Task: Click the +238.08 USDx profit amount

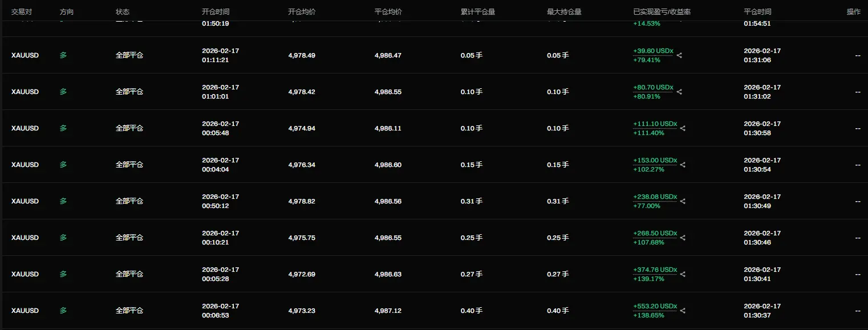Action: tap(655, 197)
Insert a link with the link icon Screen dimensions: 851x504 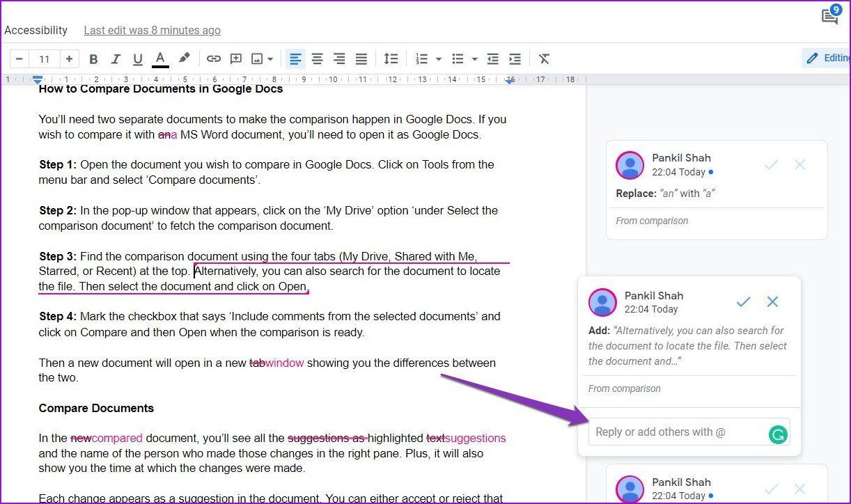(x=214, y=59)
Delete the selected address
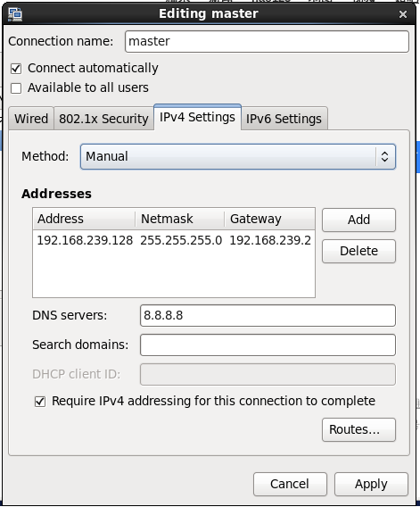Viewport: 420px width, 507px height. (x=358, y=251)
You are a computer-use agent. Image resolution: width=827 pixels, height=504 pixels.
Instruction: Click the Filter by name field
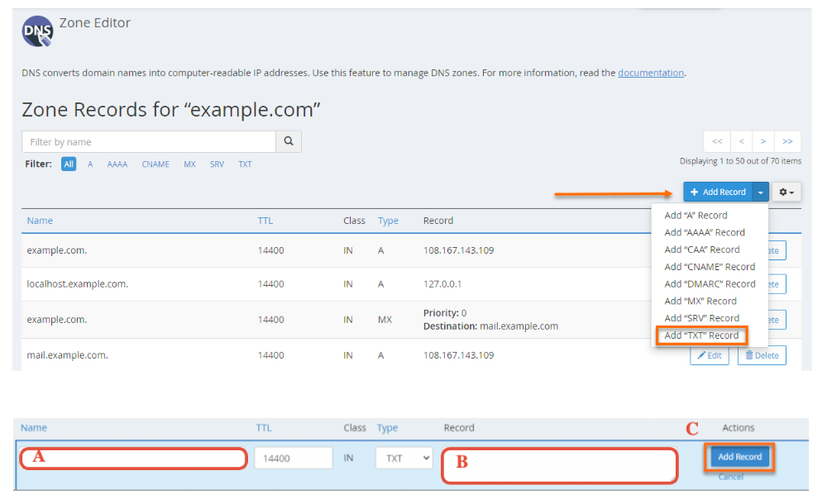pyautogui.click(x=149, y=142)
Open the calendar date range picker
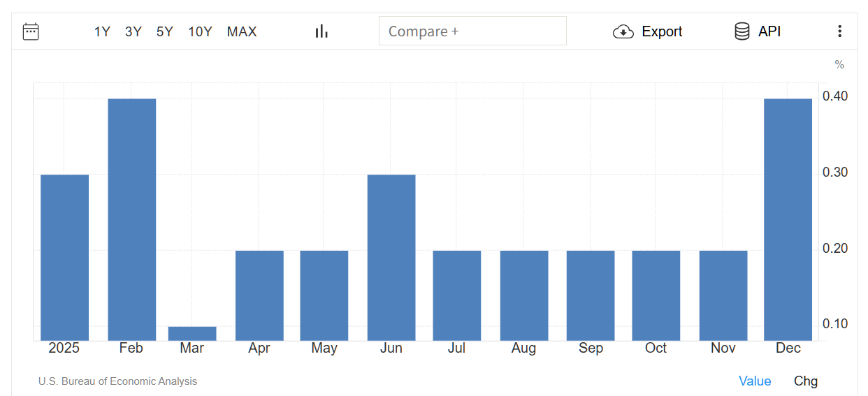This screenshot has width=868, height=396. (x=31, y=31)
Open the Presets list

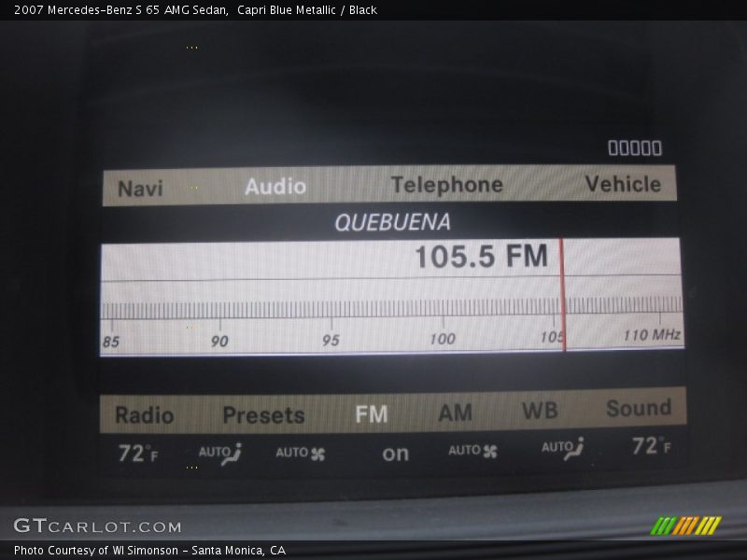263,415
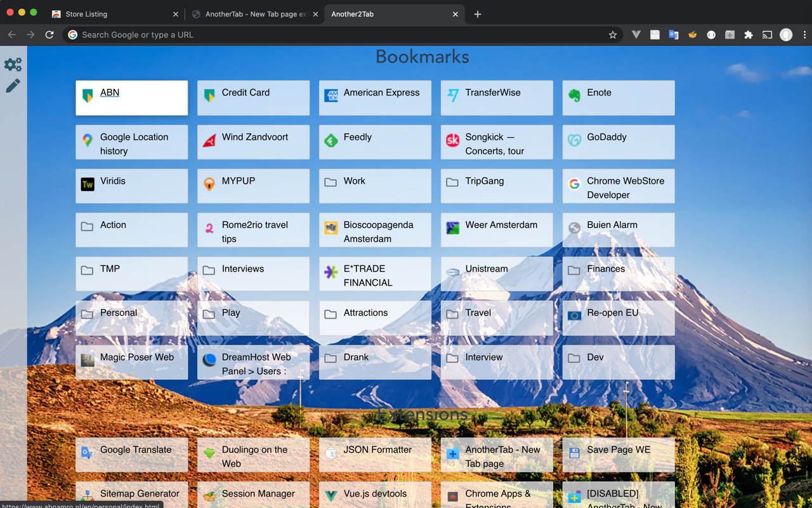812x508 pixels.
Task: Open the Chrome three-dot menu
Action: pyautogui.click(x=804, y=35)
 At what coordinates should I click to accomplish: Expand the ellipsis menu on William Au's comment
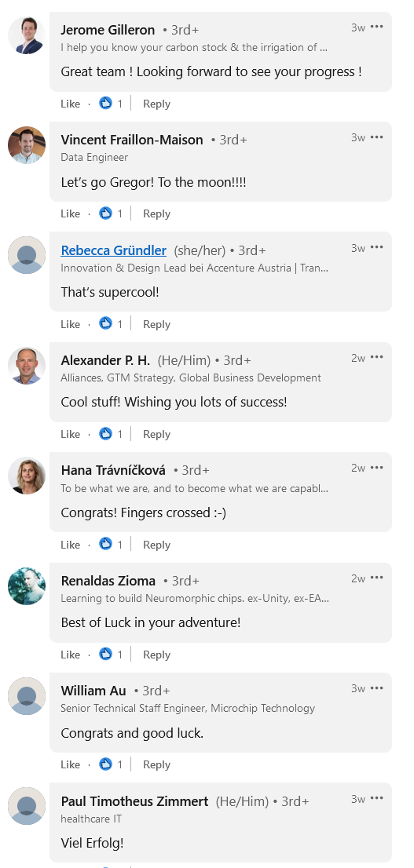377,688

+++

PROMPT →
For this task, give again exactly the lines from the line with "Open the Presets list" through the end of the entries, including both ends, and omit the pictures.

ANSWER TO THE EXERCISE →
Open the Presets list

263,415
812x508 pixels.
Task: Open the Chrome three-dot menu
Action: pyautogui.click(x=804, y=35)
 At what coordinates should I click to accomplish: Expand the ellipsis menu on William Au's comment
377,688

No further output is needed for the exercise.